[Tex/LaTex] How to set up MacTeX so admin rights aren’t necessary

mactex

I'd like to set the permissions of /usr/local/texlive so that I don't need admin rights to update my distribution with TeX Live Manager (or tlmgr), and so on. What's the best way to do this? Are there any caveats I need to be aware of?


Kent, below, asks why I want to do this. Having started to use homebrew, their philosophy is that you don't need admin rights to install user Applications and therefore you shouldn't need them to install CLI programs. (Everything they install goes through a branch of /usr/local that has group (I think) ownership to allow this.) So ever since, requiring sudo before tlmgr update (and so on) has felt like a needless imposition.

Can you give a reason TeX Live should require only admin rights to change itself?

Best Answer

I read somewhere that one should change the owner of the texlive directory so that it does not require admin rights. I've been doing this ever since.

$ sudo chown -R myuser:mygroup /usr/local/texlive

[Inline comment by Will: In Mac OS X, on my machine with username will, I used will:admin as values for myuser:mygroup.]

The only place this ever bites me, is that every time I install a new version of TeX Live, I ask it to put symlinks in /usr/local/{bin,share/man,share/info} and I don't run the installer as root.
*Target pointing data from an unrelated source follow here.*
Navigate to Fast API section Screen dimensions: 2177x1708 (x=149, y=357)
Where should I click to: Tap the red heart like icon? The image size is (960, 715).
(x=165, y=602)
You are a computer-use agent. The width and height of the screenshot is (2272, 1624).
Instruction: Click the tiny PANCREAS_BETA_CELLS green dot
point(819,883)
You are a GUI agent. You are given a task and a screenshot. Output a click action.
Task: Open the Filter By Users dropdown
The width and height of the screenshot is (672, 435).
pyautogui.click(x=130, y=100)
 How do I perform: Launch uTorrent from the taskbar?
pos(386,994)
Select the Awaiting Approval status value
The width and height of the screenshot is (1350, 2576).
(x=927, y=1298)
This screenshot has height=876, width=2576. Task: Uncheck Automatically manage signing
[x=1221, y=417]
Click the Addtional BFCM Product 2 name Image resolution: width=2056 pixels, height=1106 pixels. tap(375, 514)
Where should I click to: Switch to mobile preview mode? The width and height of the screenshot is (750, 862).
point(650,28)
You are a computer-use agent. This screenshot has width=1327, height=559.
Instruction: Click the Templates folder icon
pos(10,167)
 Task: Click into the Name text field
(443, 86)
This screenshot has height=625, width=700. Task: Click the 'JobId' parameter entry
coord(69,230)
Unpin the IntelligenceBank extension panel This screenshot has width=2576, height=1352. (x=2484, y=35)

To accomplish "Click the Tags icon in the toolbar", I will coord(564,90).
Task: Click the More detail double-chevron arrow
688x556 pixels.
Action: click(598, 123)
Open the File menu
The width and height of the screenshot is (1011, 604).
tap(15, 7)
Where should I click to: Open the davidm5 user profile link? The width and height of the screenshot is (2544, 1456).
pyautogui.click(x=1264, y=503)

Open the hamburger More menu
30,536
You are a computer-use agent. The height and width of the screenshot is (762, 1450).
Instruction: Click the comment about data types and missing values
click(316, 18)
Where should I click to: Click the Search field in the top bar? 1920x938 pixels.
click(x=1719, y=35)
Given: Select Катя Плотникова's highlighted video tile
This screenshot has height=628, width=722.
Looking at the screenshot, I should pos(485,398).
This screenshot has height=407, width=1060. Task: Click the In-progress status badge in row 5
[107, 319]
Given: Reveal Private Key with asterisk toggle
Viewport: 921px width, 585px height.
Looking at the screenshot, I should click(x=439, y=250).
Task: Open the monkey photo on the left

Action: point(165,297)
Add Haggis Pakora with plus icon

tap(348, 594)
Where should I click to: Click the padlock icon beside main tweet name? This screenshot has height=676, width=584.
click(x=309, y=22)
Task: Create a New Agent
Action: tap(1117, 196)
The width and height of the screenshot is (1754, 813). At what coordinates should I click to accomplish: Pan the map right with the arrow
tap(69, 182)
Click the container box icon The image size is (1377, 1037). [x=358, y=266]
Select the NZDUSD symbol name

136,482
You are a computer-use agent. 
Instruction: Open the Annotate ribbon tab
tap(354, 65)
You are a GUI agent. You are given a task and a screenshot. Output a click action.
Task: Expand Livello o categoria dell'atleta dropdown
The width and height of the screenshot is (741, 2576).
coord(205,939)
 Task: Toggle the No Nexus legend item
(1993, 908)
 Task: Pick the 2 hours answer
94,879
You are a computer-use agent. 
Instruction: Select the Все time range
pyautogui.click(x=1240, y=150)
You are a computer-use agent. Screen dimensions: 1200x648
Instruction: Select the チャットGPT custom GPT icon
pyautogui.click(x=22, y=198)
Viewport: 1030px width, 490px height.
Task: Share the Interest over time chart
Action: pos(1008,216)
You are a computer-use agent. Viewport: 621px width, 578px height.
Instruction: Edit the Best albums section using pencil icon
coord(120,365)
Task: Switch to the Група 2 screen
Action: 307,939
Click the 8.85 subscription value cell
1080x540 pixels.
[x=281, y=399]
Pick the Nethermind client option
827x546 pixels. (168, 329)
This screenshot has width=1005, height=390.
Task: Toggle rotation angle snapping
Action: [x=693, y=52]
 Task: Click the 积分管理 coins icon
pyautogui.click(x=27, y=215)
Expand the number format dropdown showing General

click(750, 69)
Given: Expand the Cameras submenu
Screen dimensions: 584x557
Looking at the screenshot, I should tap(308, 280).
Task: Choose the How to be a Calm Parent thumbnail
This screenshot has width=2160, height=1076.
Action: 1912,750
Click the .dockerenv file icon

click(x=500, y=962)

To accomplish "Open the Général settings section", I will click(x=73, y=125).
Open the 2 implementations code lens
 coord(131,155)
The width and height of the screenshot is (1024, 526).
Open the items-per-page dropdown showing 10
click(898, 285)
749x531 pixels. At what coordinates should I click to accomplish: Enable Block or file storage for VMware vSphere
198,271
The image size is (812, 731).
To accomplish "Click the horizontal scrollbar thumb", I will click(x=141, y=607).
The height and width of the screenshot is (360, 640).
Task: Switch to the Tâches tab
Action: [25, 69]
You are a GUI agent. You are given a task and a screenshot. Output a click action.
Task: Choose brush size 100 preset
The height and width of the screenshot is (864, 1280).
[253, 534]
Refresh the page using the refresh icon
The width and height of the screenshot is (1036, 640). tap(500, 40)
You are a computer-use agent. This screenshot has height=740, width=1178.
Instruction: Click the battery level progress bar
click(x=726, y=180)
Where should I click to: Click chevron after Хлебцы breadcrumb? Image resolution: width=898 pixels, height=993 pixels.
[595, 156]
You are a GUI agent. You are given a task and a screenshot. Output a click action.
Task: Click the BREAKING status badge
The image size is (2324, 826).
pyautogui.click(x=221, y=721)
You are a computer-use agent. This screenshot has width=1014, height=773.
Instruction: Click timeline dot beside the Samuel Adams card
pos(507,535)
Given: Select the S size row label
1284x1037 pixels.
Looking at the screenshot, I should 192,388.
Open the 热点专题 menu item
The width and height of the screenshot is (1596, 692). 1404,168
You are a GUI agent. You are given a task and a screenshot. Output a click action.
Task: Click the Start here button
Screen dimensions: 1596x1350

As a result, it fails to install the symlinks and I either have to do it by hand, or redo the install as root and then update ownership.

I have been doing this successfully on Linux and Mac OS X for several years now without any problems.

So to answer your specific question, no, I cannot give a reason TeX Live should require admin rights. That said, I can think of pretty good reasons not to allow anyone to overwrite binaries you use on a shared machine.